Insurer FBD issued a very solid trading statement ahead of its AGM yesterday. While the “very competitive” Irish insurance market continues to soften, in line with domestic economic activity, FBD is more than holding its own, with operating profit in its underwriting operations “ahead of the prior year and marginally ahead of expectation”. I also note positive noises about the firm’s capital base. Management is for the moment (and is right to, given we’re not even half-way through the year) sticking to its full-year operating EPS guidance of 145-155c, but barring any adverse claims events I wouldn’t be surprised to see upgrades as the year progresses due to: (i) the benefits of the cost take-out programmes in recent years; (ii) FBD’s successful internet strategy; (iii) supportive conditions in its core agri customer base; and (iv) the expansion of its broker channel.

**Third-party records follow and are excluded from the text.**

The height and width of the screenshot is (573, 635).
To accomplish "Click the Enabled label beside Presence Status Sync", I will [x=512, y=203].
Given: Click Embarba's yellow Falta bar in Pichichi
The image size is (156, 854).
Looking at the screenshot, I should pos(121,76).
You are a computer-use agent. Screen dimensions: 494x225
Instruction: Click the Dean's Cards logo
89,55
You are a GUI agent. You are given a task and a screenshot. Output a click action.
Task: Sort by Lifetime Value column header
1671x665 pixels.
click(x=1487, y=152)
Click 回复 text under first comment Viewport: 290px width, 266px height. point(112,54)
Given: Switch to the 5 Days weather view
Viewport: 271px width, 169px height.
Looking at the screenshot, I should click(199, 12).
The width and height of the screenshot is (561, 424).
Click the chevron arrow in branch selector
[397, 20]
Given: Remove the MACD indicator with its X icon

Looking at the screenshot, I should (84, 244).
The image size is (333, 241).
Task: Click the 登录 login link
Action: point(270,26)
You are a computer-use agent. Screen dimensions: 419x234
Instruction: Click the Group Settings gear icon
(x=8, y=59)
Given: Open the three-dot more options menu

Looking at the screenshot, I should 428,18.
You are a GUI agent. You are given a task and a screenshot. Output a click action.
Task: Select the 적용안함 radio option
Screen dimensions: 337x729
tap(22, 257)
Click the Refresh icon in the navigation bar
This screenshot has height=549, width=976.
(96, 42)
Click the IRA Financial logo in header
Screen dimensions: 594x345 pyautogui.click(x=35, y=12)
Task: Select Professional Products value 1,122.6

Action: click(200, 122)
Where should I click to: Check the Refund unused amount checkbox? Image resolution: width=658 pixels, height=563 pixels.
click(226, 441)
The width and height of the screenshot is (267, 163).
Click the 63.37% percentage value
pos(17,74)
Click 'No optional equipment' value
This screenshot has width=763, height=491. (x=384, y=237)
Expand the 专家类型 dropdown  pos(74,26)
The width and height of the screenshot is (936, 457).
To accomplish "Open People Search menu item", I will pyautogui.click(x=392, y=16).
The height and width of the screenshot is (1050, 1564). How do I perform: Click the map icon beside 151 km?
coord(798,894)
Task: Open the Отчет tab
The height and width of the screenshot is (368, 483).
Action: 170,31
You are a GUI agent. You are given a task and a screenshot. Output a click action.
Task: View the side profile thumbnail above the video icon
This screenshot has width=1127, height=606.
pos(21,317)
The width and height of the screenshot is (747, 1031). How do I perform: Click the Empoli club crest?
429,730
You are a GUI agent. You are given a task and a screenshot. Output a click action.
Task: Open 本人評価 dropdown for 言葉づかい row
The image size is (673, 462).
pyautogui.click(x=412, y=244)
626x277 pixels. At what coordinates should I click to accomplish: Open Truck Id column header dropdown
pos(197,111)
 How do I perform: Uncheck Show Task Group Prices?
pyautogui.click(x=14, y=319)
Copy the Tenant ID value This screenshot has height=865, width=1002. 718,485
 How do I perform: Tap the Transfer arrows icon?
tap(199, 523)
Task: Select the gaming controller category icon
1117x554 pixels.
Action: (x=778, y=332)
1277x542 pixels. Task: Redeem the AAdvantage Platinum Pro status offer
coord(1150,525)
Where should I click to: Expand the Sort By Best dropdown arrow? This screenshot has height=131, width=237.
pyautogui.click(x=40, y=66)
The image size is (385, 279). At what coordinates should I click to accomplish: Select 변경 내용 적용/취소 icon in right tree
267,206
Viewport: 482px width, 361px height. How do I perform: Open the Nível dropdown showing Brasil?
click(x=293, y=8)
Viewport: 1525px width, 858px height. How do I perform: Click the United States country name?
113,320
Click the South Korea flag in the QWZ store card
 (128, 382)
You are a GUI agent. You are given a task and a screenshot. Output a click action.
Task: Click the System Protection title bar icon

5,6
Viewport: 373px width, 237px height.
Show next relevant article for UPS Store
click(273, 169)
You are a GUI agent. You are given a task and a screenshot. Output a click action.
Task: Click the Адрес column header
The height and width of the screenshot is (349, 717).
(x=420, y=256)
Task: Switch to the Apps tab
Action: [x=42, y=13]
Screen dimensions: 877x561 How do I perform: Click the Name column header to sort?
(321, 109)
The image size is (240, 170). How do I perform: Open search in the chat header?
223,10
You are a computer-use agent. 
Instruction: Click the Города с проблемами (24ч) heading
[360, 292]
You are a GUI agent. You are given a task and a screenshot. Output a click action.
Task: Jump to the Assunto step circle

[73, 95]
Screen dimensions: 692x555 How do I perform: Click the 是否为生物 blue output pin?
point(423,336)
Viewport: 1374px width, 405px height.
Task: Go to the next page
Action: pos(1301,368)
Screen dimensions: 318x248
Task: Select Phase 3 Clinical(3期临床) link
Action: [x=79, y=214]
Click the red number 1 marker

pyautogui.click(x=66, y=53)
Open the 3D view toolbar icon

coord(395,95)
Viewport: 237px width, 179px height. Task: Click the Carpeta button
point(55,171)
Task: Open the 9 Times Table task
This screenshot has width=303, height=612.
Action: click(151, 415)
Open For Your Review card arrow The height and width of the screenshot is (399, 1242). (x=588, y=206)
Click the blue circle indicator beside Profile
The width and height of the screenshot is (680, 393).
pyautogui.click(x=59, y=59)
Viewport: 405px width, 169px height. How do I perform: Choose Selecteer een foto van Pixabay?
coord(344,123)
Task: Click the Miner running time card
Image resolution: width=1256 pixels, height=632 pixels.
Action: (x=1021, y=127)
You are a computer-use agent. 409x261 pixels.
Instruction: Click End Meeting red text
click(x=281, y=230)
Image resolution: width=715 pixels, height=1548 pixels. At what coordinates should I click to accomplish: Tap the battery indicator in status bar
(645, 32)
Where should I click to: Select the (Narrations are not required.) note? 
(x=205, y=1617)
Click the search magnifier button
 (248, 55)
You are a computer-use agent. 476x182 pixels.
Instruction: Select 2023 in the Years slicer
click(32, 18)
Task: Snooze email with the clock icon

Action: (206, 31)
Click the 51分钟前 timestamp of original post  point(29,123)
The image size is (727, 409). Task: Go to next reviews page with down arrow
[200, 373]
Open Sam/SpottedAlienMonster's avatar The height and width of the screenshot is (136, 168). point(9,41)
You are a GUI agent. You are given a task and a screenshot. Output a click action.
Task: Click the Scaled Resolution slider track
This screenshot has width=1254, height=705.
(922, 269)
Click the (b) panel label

(Disclaimer: I am a shareholder in Bank of Ireland plc, AIB plc and Irish Life & Permanent plc) Staying with the financial sector, I was pleased to read that deposits at Ireland’s covered banks rose 1% month-on-month in March. Total covered bank deposits are now at their highest level since February 2011. This represents a nice vote of confidence in the sector. In terms of AIB, I see that it is not going to pay a cash dividend on preference shares to the NPRFC, which means that it will instead issue more shares to 99.8% shareholder, the State (i.e. the Irish taxpayers).


Hugh Hendry’s latest letter has been posted onto Scribd.


From a macro perspective, I was interested, but not terribly surprised, to read that Ireland’s government deficit over the past 2 years equals Slovakia’s entire GDP. Our deficit for 2011 alone was greater than the size of Cyprus’ economy. I find it increasingly difficult to comprehend how anyone could believe Ireland’s fiscal strategy is sustainable.


In the blogosphere, Lewis wrote an interesting piece on Cambrian that’s worth checking out, while Richard wrote a blog post on Churchill China that brought back memories from the time I covered Waterford Wedgwood as a sell-side analyst.